Task to carry out:
Retype the stretch from the line containing "Select the red callout number 10" through the end of the material below, character for character, leaving out the pictures.

Entries shown:
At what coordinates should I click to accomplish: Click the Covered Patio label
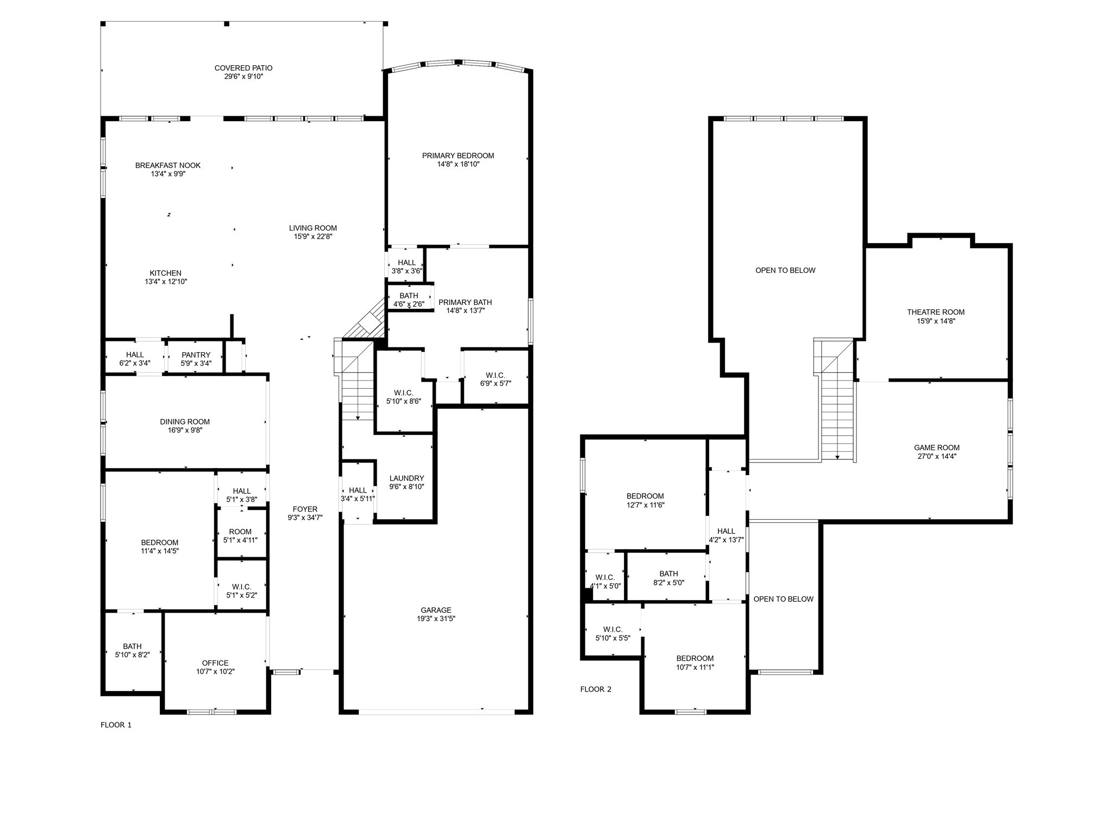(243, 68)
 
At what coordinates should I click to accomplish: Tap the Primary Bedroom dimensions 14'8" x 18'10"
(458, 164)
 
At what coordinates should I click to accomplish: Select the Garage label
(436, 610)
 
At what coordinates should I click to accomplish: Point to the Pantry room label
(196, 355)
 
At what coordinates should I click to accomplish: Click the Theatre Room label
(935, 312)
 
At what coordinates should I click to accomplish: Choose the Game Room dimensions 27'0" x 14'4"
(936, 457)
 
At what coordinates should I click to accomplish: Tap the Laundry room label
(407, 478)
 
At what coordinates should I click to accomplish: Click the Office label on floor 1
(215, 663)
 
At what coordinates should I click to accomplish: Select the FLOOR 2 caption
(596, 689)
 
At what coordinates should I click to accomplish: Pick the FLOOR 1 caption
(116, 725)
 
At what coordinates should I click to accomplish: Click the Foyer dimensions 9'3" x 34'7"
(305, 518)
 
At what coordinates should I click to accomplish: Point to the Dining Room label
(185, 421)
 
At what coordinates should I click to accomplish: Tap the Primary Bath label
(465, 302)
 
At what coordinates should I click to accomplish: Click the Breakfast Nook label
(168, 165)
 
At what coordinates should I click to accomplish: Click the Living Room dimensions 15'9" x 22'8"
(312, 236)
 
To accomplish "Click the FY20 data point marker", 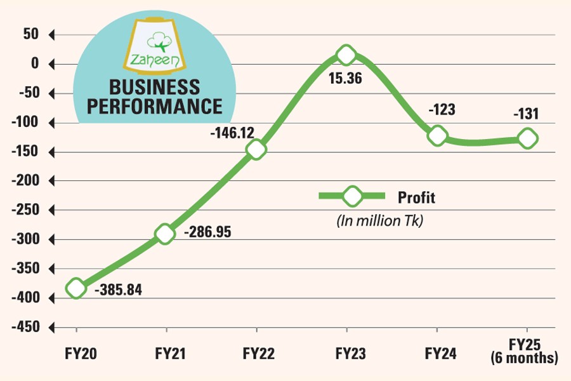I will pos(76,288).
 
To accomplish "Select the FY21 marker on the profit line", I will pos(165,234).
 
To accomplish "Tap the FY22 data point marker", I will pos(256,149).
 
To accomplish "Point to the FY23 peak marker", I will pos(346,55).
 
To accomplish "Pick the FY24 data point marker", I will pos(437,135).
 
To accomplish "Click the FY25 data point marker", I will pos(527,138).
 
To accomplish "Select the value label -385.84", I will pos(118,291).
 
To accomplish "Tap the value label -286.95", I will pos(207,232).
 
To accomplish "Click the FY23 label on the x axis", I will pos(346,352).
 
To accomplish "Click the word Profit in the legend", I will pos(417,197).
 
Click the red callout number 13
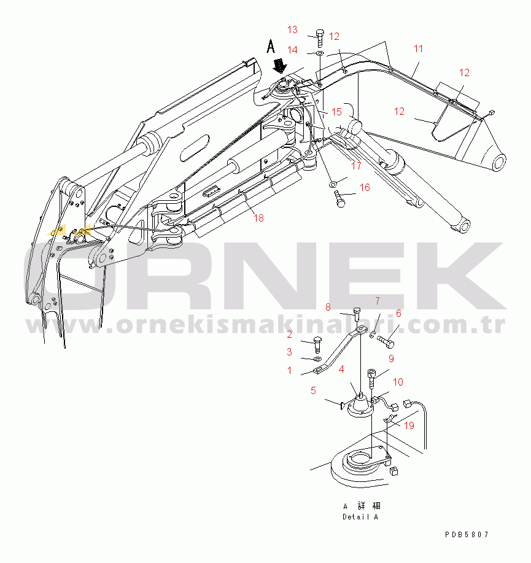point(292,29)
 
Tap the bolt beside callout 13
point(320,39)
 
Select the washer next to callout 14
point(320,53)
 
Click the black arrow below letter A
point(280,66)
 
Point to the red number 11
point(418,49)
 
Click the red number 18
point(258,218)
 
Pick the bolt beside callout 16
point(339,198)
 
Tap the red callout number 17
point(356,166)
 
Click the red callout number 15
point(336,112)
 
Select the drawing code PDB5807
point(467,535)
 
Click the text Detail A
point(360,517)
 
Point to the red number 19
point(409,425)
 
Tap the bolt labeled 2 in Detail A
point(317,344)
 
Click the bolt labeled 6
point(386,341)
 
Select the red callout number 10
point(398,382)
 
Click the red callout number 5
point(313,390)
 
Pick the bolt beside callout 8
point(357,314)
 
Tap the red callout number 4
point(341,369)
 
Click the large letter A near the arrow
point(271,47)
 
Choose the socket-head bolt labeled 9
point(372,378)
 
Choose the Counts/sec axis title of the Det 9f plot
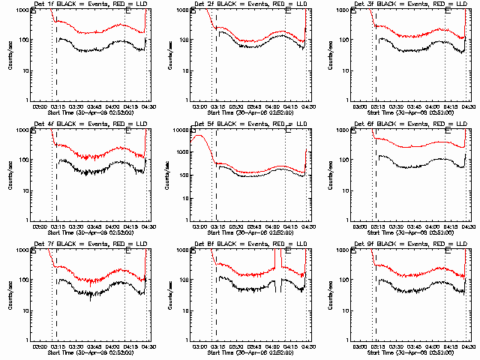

Right answer:
Select the red callout number 10
point(398,382)
 
Click the red callout number 5
point(313,390)
 
Pick the bolt beside callout 8
point(357,314)
 
Tap the red callout number 4
point(341,369)
 
Click the large letter A near the arrow
point(271,47)
 
Choose the socket-head bolt labeled 9
point(372,378)
 
Choose the Counts/sec axis title of the Det 9f plot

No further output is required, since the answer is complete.